**Goal of the exercise**
In full and without alteration, write out the records.

**Raw data**
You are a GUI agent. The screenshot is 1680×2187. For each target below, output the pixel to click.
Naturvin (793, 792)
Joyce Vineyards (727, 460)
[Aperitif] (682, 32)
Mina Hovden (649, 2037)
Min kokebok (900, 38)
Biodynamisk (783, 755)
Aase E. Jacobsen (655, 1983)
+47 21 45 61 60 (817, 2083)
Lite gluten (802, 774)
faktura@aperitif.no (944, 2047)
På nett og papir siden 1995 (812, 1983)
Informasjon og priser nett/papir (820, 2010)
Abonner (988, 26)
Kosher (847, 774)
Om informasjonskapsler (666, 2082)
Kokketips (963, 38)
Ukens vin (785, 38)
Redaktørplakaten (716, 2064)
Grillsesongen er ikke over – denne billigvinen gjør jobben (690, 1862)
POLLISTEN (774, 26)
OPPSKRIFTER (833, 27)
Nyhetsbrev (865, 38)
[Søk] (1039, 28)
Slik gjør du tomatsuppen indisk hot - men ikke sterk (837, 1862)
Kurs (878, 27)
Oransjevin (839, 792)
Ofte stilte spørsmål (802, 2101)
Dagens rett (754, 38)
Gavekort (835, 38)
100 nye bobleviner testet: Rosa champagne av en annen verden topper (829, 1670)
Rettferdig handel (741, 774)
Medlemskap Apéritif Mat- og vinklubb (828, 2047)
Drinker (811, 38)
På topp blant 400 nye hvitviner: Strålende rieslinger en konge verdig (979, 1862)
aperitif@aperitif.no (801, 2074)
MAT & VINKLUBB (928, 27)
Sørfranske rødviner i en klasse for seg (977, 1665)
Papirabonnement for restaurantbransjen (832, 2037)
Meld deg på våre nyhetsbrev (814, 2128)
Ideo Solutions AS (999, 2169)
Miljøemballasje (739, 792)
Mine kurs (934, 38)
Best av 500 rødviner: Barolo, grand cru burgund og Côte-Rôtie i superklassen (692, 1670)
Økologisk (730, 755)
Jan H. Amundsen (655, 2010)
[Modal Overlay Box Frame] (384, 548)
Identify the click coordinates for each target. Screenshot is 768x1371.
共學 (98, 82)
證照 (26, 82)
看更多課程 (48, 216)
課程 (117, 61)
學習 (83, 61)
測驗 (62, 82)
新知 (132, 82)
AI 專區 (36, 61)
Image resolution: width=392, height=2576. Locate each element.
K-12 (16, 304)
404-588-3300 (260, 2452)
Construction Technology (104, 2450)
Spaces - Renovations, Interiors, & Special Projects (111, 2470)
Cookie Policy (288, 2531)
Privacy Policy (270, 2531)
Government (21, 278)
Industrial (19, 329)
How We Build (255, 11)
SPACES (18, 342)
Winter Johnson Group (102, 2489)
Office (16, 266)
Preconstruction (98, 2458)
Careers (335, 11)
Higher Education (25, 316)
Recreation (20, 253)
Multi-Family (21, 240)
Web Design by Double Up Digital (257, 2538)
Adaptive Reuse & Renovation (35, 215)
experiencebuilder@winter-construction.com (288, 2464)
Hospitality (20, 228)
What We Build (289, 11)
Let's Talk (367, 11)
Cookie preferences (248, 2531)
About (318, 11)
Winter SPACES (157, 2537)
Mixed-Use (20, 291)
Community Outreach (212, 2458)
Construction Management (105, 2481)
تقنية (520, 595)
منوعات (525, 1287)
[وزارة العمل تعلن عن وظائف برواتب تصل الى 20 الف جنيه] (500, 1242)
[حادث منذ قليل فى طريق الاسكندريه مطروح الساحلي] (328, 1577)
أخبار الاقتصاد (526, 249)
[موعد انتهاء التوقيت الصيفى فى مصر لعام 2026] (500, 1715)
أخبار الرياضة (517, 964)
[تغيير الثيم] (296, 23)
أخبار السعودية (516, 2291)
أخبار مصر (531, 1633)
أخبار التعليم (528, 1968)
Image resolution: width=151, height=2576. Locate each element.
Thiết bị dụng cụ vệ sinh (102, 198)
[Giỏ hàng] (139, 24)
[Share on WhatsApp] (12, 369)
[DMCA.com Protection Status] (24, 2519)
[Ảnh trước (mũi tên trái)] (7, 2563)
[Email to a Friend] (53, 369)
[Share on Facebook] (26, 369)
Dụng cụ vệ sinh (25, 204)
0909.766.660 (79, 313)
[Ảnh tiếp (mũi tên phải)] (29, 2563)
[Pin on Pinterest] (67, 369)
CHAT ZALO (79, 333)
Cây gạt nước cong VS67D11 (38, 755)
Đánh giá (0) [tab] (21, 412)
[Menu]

**Task answer**
You are a GUI agent. The screenshot is 1680×2187. For each target below, output the pixel to click.
Naturvin (793, 792)
Joyce Vineyards (727, 460)
[Aperitif] (682, 32)
Mina Hovden (649, 2037)
Min kokebok (900, 38)
Biodynamisk (783, 755)
Aase E. Jacobsen (655, 1983)
+47 21 45 61 60 (817, 2083)
Lite gluten (802, 774)
faktura@aperitif.no (944, 2047)
På nett og papir siden 1995 (812, 1983)
Informasjon og priser nett/papir (820, 2010)
Abonner (988, 26)
Kosher (847, 774)
Om informasjonskapsler (666, 2082)
Kokketips (963, 38)
Ukens vin (785, 38)
Redaktørplakaten (716, 2064)
Grillsesongen er ikke over – denne billigvinen gjør jobben (690, 1862)
POLLISTEN (774, 26)
OPPSKRIFTER (833, 27)
Nyhetsbrev (865, 38)
[Søk] (1039, 28)
Slik gjør du tomatsuppen indisk hot - men ikke sterk (837, 1862)
Kurs (878, 27)
Oransjevin (839, 792)
Ofte stilte spørsmål (802, 2101)
Dagens rett (754, 38)
Gavekort (835, 38)
100 nye bobleviner testet: Rosa champagne av en annen verden topper (829, 1670)
Rettferdig handel (741, 774)
Medlemskap Apéritif Mat- og vinklubb (828, 2047)
Drinker (811, 38)
På topp blant 400 nye hvitviner: Strålende rieslinger en konge verdig (979, 1862)
aperitif@aperitif.no (801, 2074)
MAT & VINKLUBB (928, 27)
Sørfranske rødviner i en klasse for seg (977, 1665)
Papirabonnement for restaurantbransjen (832, 2037)
Meld deg på våre nyhetsbrev (814, 2128)
Ideo Solutions AS (999, 2169)
Miljøemballasje (739, 792)
Mine kurs (934, 38)
Best av 500 rødviner: Barolo, grand cru burgund og Côte-Rôtie i superklassen (692, 1670)
Økologisk (730, 755)
Jan H. Amundsen (655, 2010)
[Modal Overlay Box Frame] (384, 548)
Identify the click coordinates for each target. Screenshot is 768x1371.
共學 (98, 82)
證照 (26, 82)
看更多課程 (48, 216)
課程 (117, 61)
學習 (83, 61)
測驗 (62, 82)
新知 (132, 82)
AI 專區 (36, 61)
Image resolution: width=392, height=2576. Locate each element.
K-12 (16, 304)
404-588-3300 (260, 2452)
Construction Technology (104, 2450)
Spaces - Renovations, Interiors, & Special Projects (111, 2470)
Cookie Policy (288, 2531)
Privacy Policy (270, 2531)
Government (21, 278)
Industrial (19, 329)
How We Build (255, 11)
SPACES (18, 342)
Winter Johnson Group (102, 2489)
Office (16, 266)
Preconstruction (98, 2458)
Careers (335, 11)
Higher Education (25, 316)
Recreation (20, 253)
Multi-Family (21, 240)
Web Design by Double Up Digital (257, 2538)
Adaptive Reuse & Renovation (35, 215)
experiencebuilder@winter-construction.com (288, 2464)
Hospitality (20, 228)
What We Build (289, 11)
Let's Talk (367, 11)
Cookie preferences (248, 2531)
About (318, 11)
Winter SPACES (157, 2537)
Mixed-Use (20, 291)
Community Outreach (212, 2458)
Construction Management (105, 2481)
تقنية (520, 595)
منوعات (525, 1287)
[وزارة العمل تعلن عن وظائف برواتب تصل الى 20 الف جنيه] (500, 1242)
[حادث منذ قليل فى طريق الاسكندريه مطروح الساحلي] (328, 1577)
أخبار الاقتصاد (526, 249)
[موعد انتهاء التوقيت الصيفى فى مصر لعام 2026] (500, 1715)
أخبار الرياضة (517, 964)
[تغيير الثيم] (296, 23)
أخبار السعودية (516, 2291)
أخبار مصر (531, 1633)
أخبار التعليم (528, 1968)
Image resolution: width=151, height=2576. Locate each element.
Thiết bị dụng cụ vệ sinh (102, 198)
[Giỏ hàng] (139, 24)
[Share on WhatsApp] (12, 369)
[DMCA.com Protection Status] (24, 2519)
[Ảnh trước (mũi tên trái)] (7, 2563)
[Email to a Friend] (53, 369)
[Share on Facebook] (26, 369)
Dụng cụ vệ sinh (25, 204)
0909.766.660 (79, 313)
[Ảnh tiếp (mũi tên phải)] (29, 2563)
[Pin on Pinterest] (67, 369)
CHAT ZALO (79, 333)
Cây gạt nước cong VS67D11 (38, 755)
Đánh giá (0) [tab] (21, 412)
[Menu]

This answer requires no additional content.